The travel numbers are astonishing. For the fourth year in a row, the Chinese are the world’s biggest group of international travellers, taking 142 million international trips in 2017. In the next decade, that number is projected to jump to 390 million, according to the China Outbound Tourism Research Institute.
And Chinese tourists are the biggest international spenders: $258 billion last year. All this has been accomplished at a time when only 7% of Chinese citizens hold passports. On the inbound side of the equation, China is expected to become the No. 1 travel destination sometime in the next five years, knocking out France and solidifying its dominance over tourism.
Chinese tourists can lift economies seemingly overnight. Chinese visitors to Europe improved the Continent’s trade balance by $4 billion.
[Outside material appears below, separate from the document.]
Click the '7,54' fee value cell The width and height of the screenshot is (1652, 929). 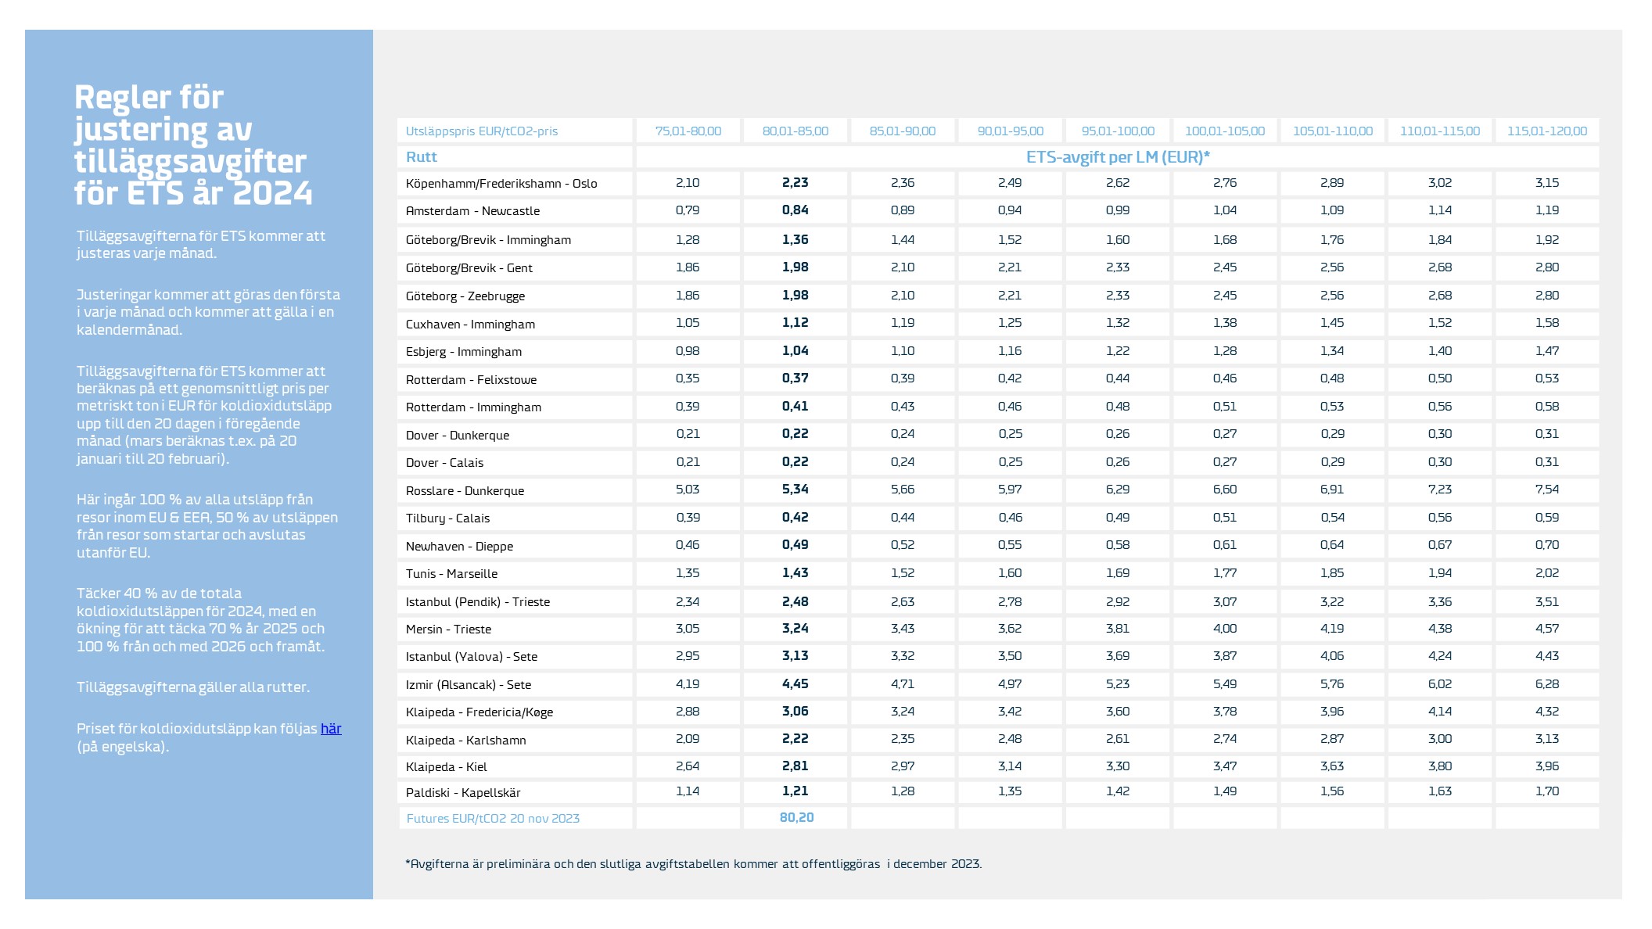pyautogui.click(x=1546, y=490)
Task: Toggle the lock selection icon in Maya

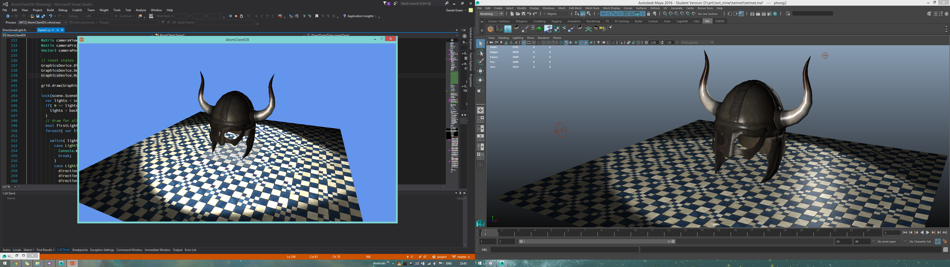Action: pyautogui.click(x=649, y=14)
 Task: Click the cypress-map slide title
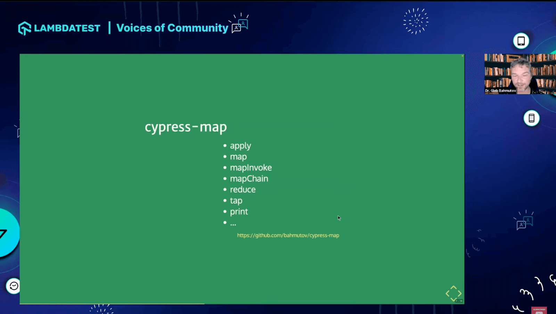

Wealthy Chinese shoppers among the haute couture shops of Avenue Montaigne in Paris are a common sight. There is so much money involved in Chinese tourism that Anna Wong of the U.S. Federal Reserve recently warned that what looks like tourist spending overseas might actually be money laundering to conceal asset investments from the Chinese government.
It’s hard to wrap one’s arms around this ever-growing Chinese tourism juggernaut, but its emergence is clearly the most important milestone for the industry since globalization kicked off the modern explosion.